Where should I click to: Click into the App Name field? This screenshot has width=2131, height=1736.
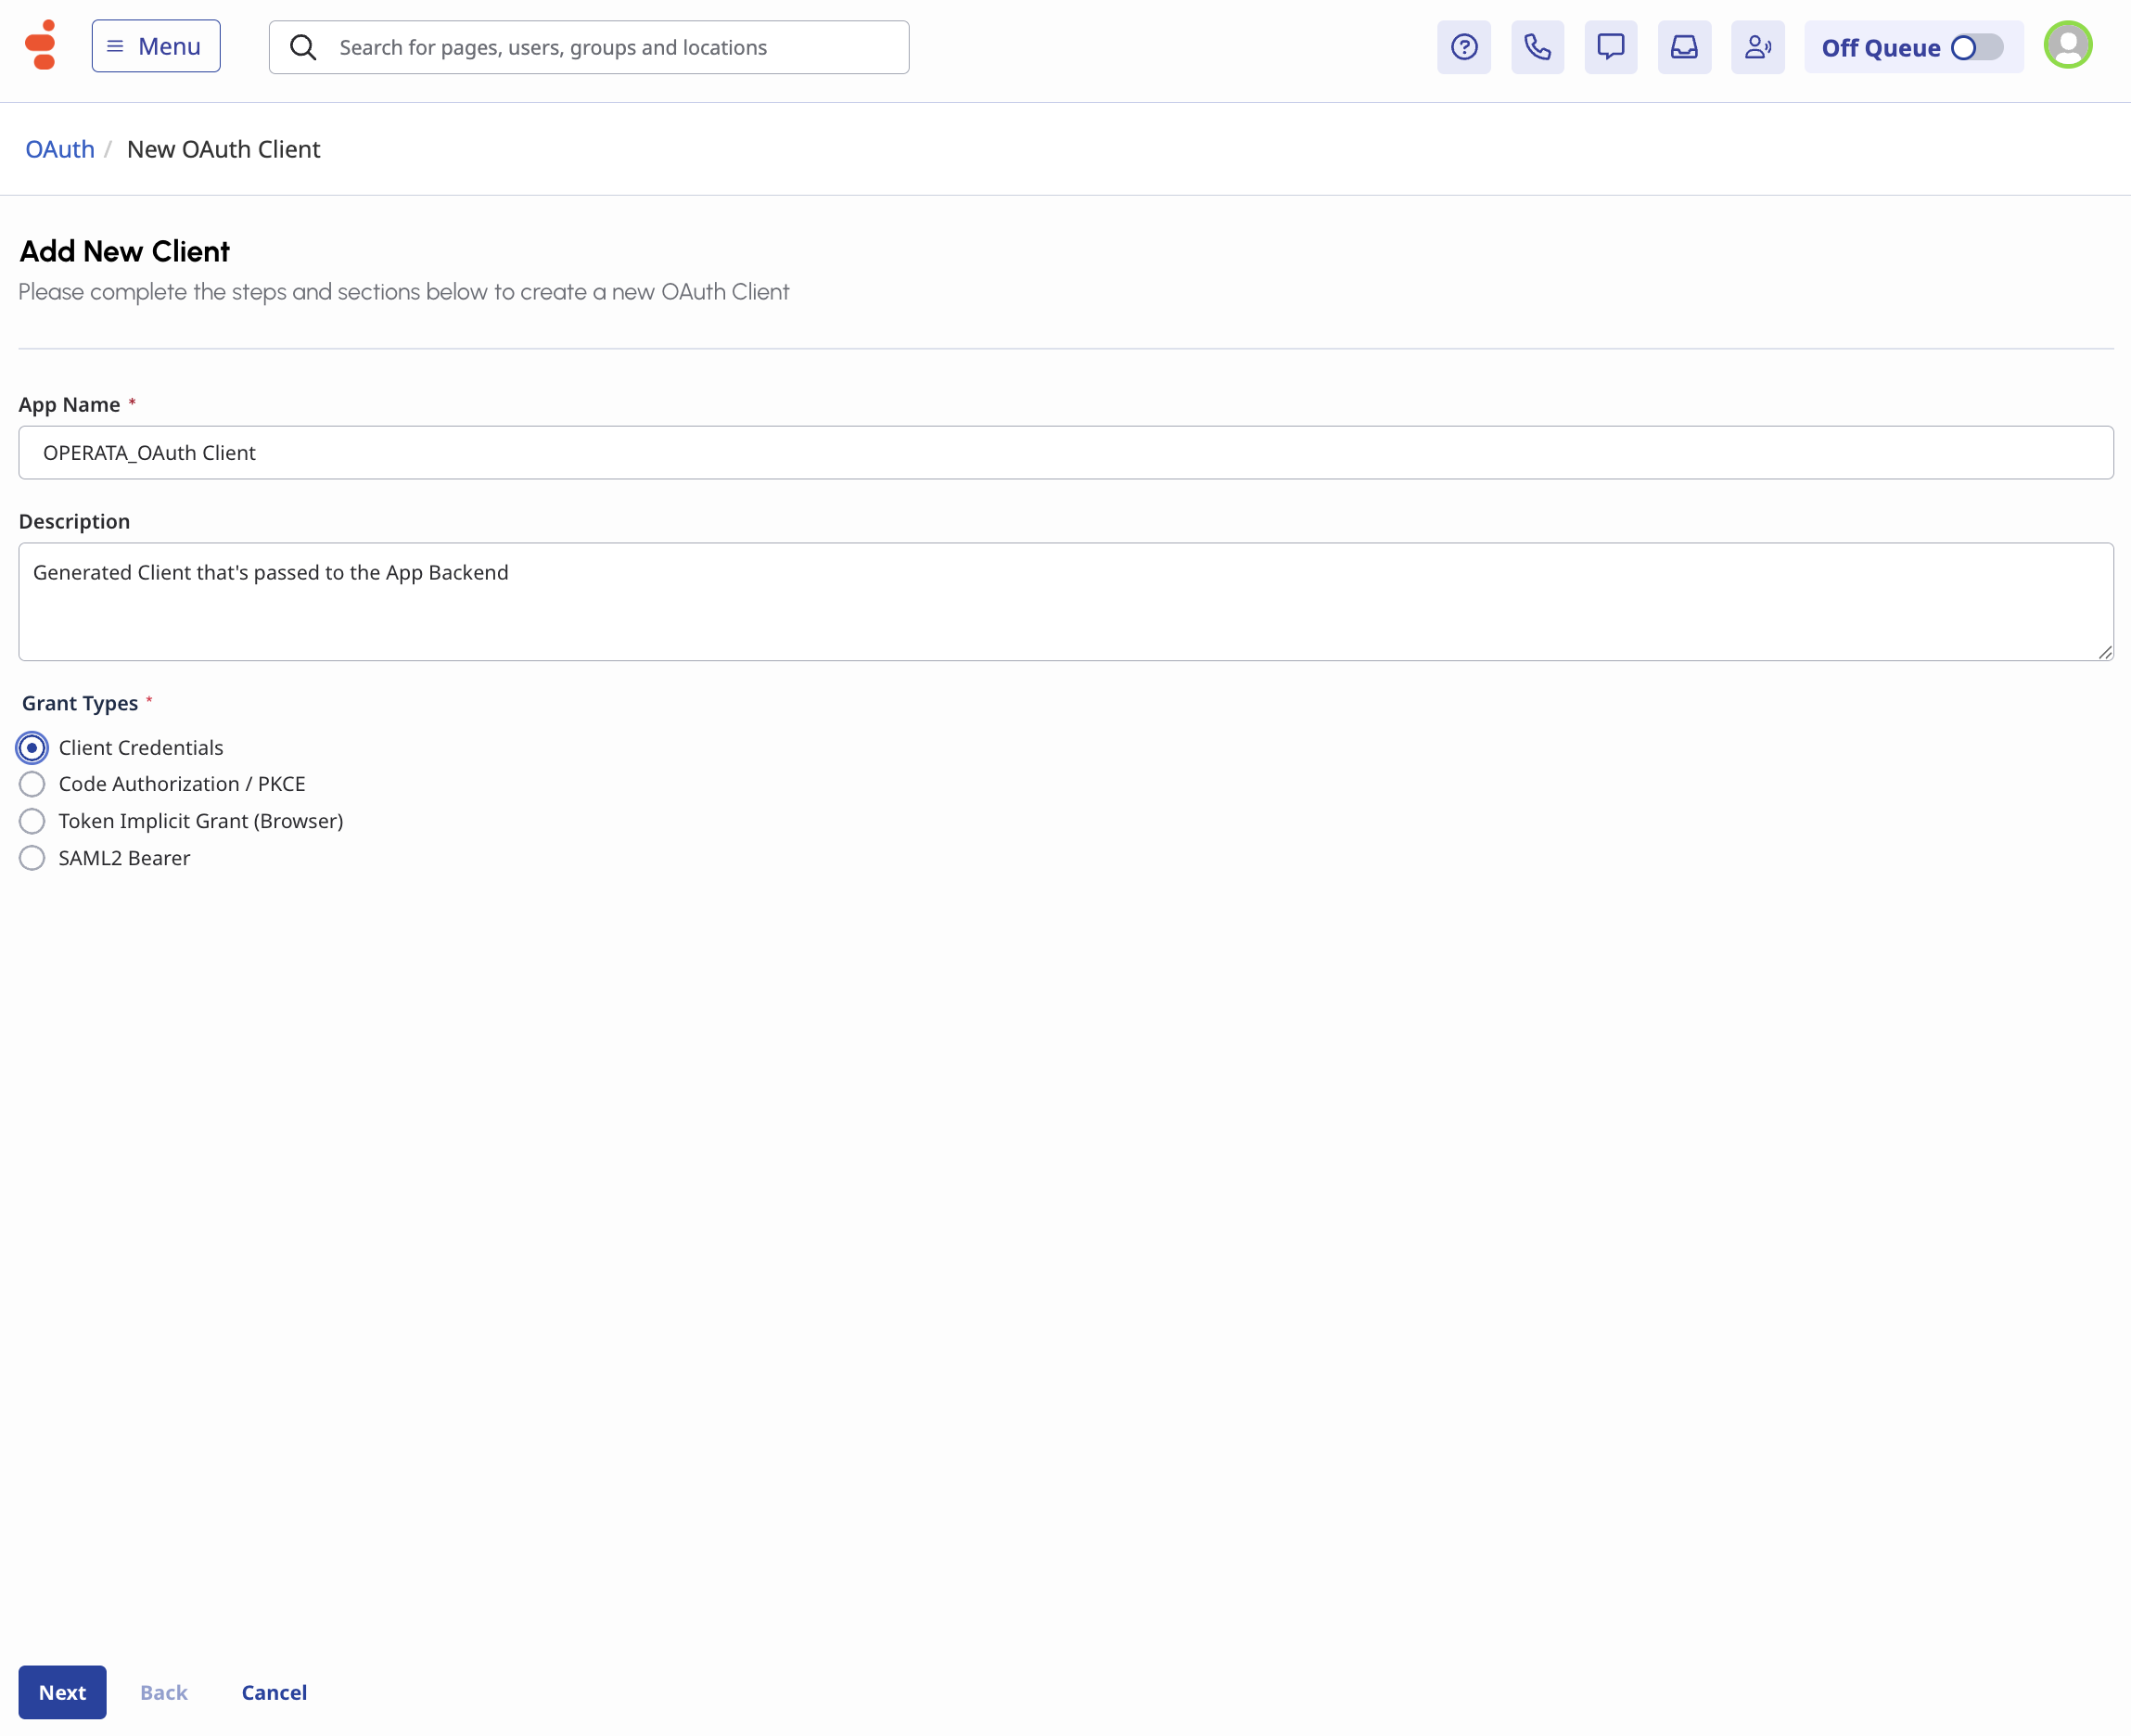pyautogui.click(x=1065, y=453)
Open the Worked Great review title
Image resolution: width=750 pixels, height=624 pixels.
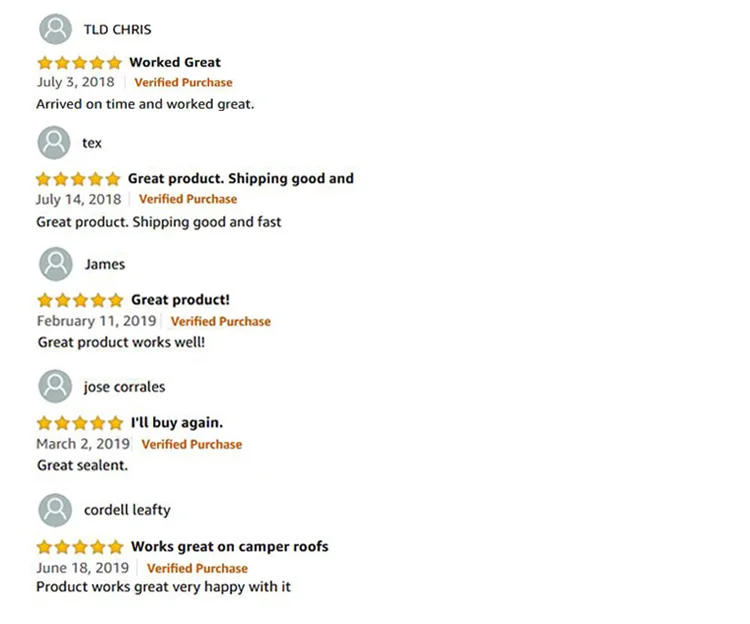[175, 62]
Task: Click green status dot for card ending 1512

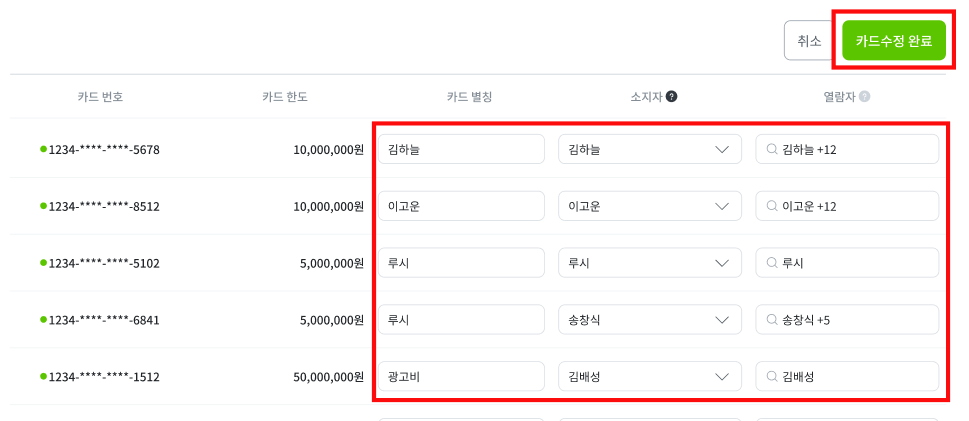Action: pos(44,377)
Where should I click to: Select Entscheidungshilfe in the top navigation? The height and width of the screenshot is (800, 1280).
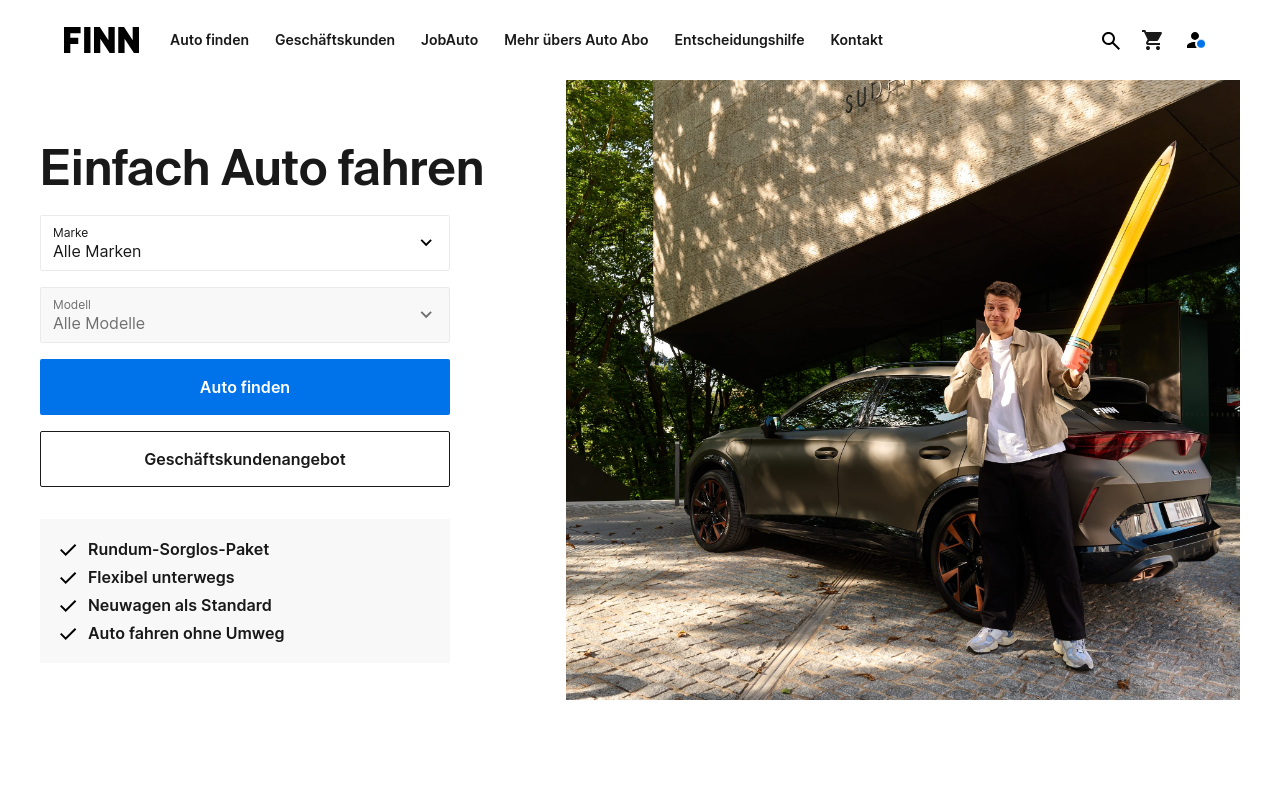(739, 40)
....
- _Description of the task_
Extract every line of the listing above that contains the string "height", treating uppercase and lowercase letters as distinct.

- _Solved exercise_
Where should I click to: Click into the App Name field? This screenshot has width=2131, height=1736.
Image resolution: width=750 pixels, height=624 pixels.
Where should I click to: Select Entscheidungshilfe in the top navigation? The height and width of the screenshot is (800, 1280).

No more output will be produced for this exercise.